Editorial: Fact or myth?

Editorial Cartoon by Josua Cabrera
Editorial Cartoon by Josua Cabrera

NEWS that the Momo Challenge has reached the country has alarmed several sectors.

Momo resembles a figure out of a Japanese horror movie. It’s a doll with long black hair, bulging dark eyes and a gaping mouth that encourages children to add a contact on Facebook-owned messaging platform WhatsApp. Momo then hounds the user and bombards him with violent images and dares.

Already, the death of an 11-year-old boy who succumbed to a drug overdose in Quezon City earlier this week was blamed on the game.

Here in Cebu, Dr. Rene Obra, head of the Center for Behavioral Sciences at the Vicente Sotto Memorial Medical Center, and Vice Gov. Agnes Magpale, chairperson of the Provincial Council for the Welfare of Children, urged parents to monitor their children when on the internet.

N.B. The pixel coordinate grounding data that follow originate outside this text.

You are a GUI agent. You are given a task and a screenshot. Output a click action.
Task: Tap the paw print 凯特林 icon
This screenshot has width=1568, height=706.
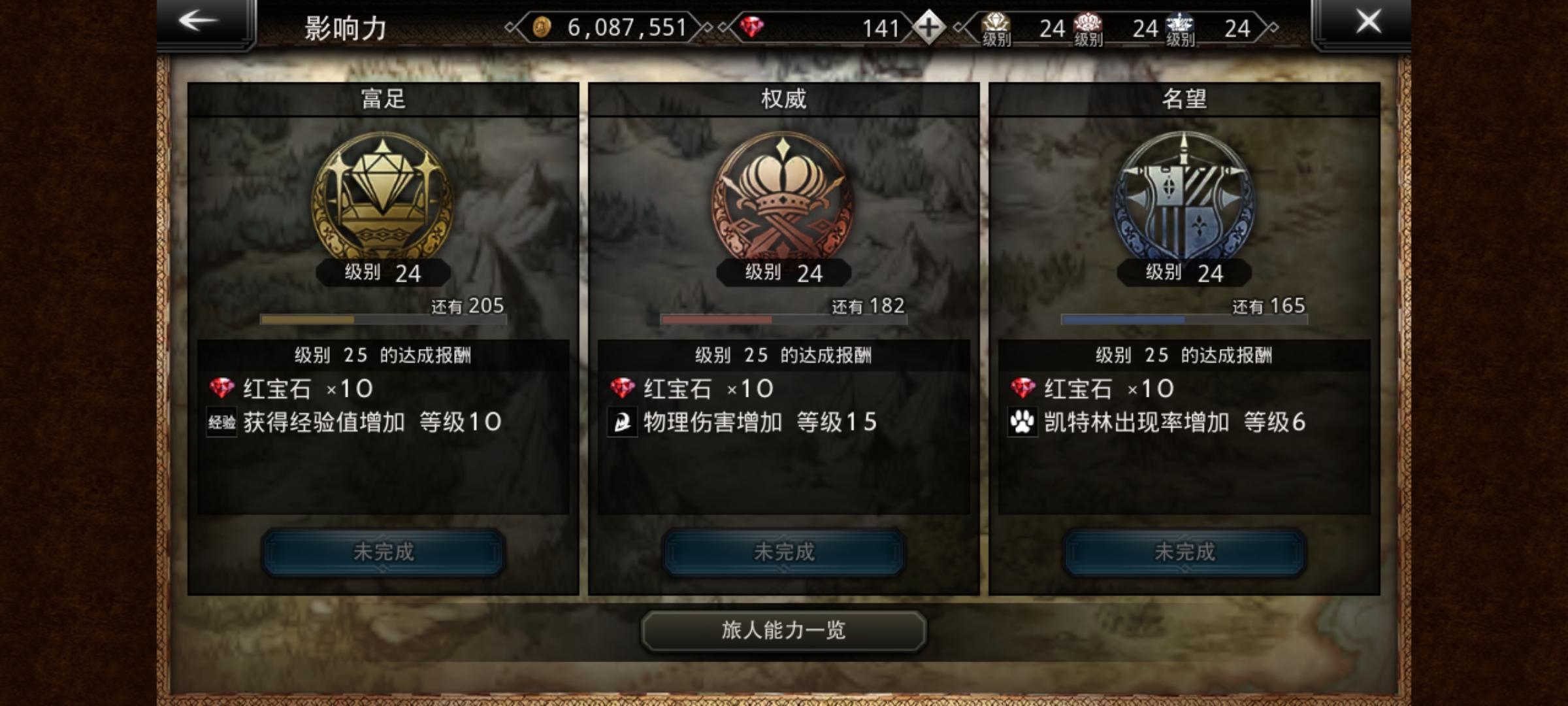click(1022, 422)
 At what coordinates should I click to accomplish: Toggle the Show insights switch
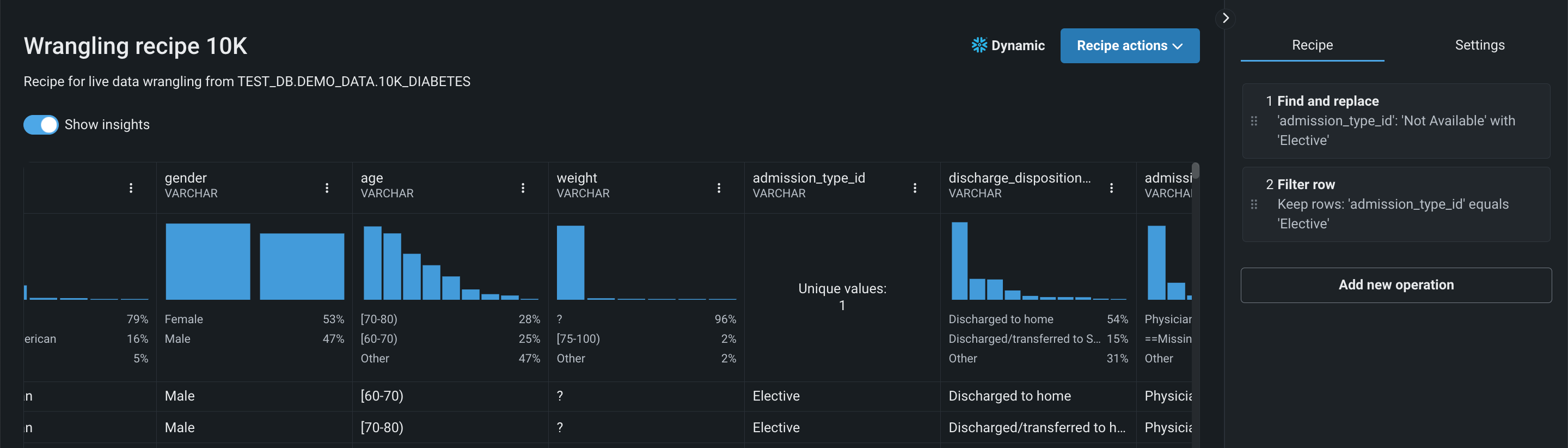tap(41, 124)
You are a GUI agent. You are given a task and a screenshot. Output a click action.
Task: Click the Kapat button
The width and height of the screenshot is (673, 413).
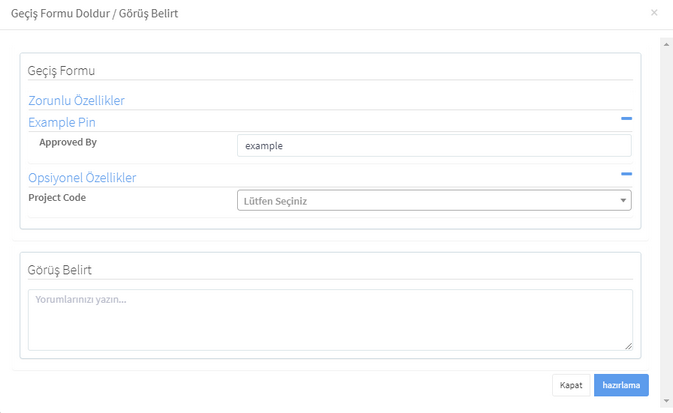point(571,385)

Obra said children below two years should not even be exposed to electronic gadgets like cellphones and tablets, while Magpale believed children needed guidance when surfing the web.

The Department of Information and Communications Technology admitted that it has no power to block or regulate Facebook or WhatsApp.

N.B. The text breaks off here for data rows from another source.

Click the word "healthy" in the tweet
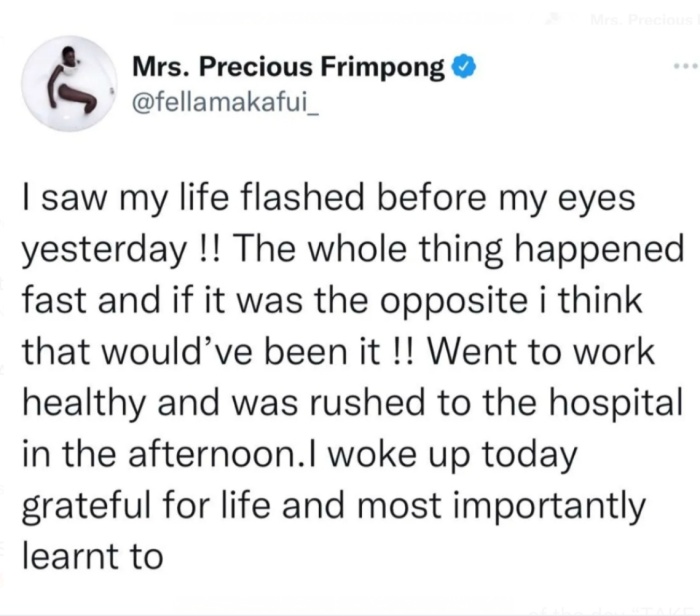700x616 pixels. pos(84,403)
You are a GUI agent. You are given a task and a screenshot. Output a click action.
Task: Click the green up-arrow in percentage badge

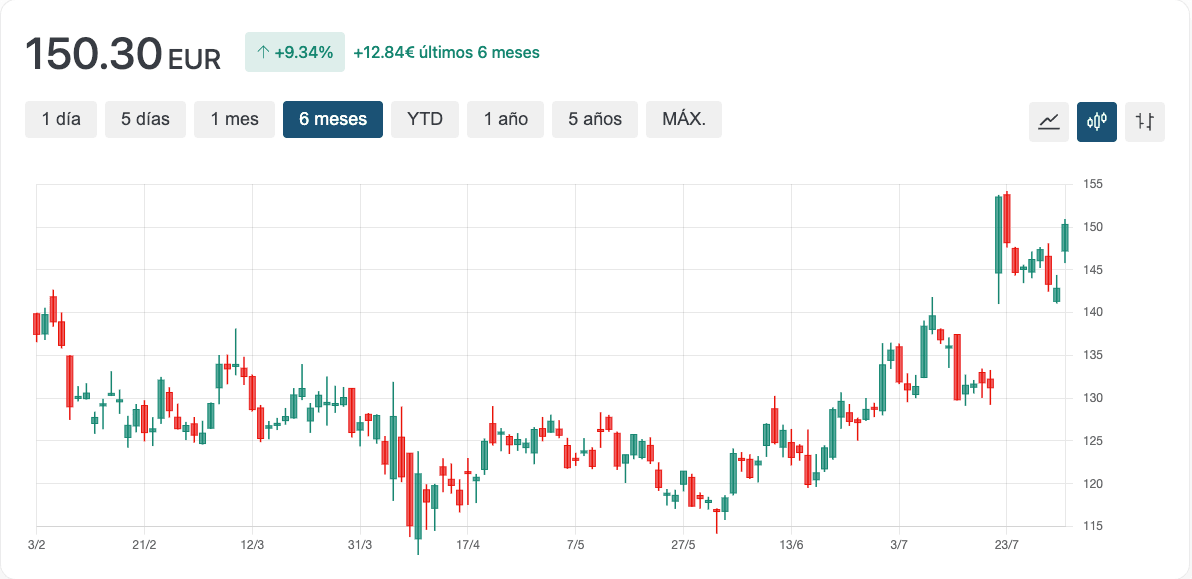tap(263, 52)
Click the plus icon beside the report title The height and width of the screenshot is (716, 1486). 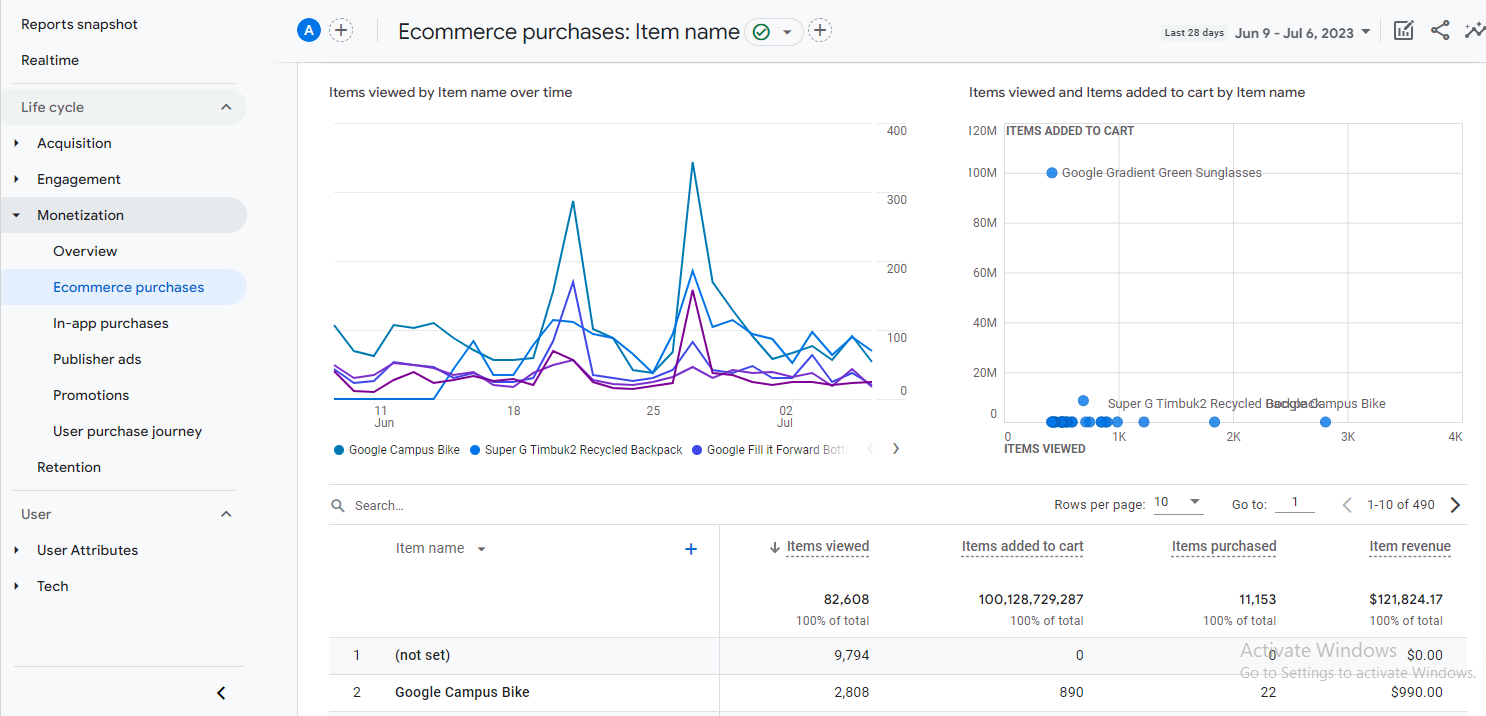[820, 31]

But what is more dangerous? A game that allegedly targets children and causes them to commit suicide or a public believing that such a game exists and getting hysterical about it.

“To the best of everyone’s knowledge, there’s almost no evidence to prove it’s actually a real thing,” according to Cable News Network, or CNN.

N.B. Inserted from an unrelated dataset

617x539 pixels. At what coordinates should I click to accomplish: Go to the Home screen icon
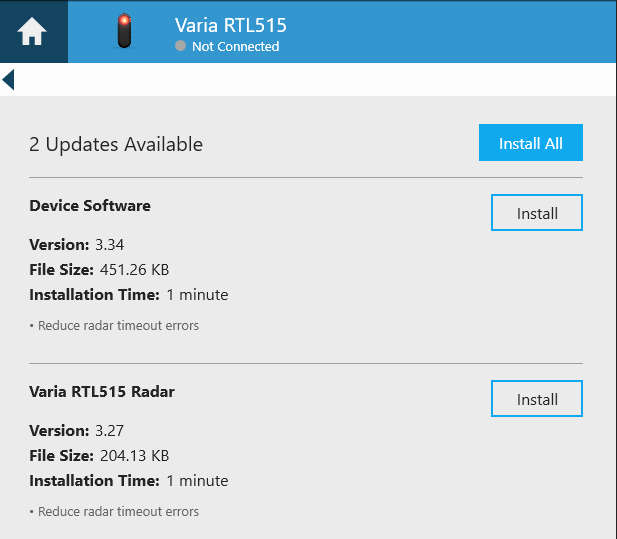32,32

The National Society for the Prevention of Cruelty to Children, a charity group in the United Kingdom, echoed that sentiment. It told British newspaper The Guardian “they have received more phone calls about it from members of the media than concerned parents.”

“Even though it’s done with best intentions, publicizing this issue has only piqued curiosity among young people,” said a harmful content manager at the UK Safer Internet Centre.

But regardless of whether Momo Challenge is a hoax or not, perhaps this is the opportune time to discuss measures that will safeguard children from the dangers that lurk in the web.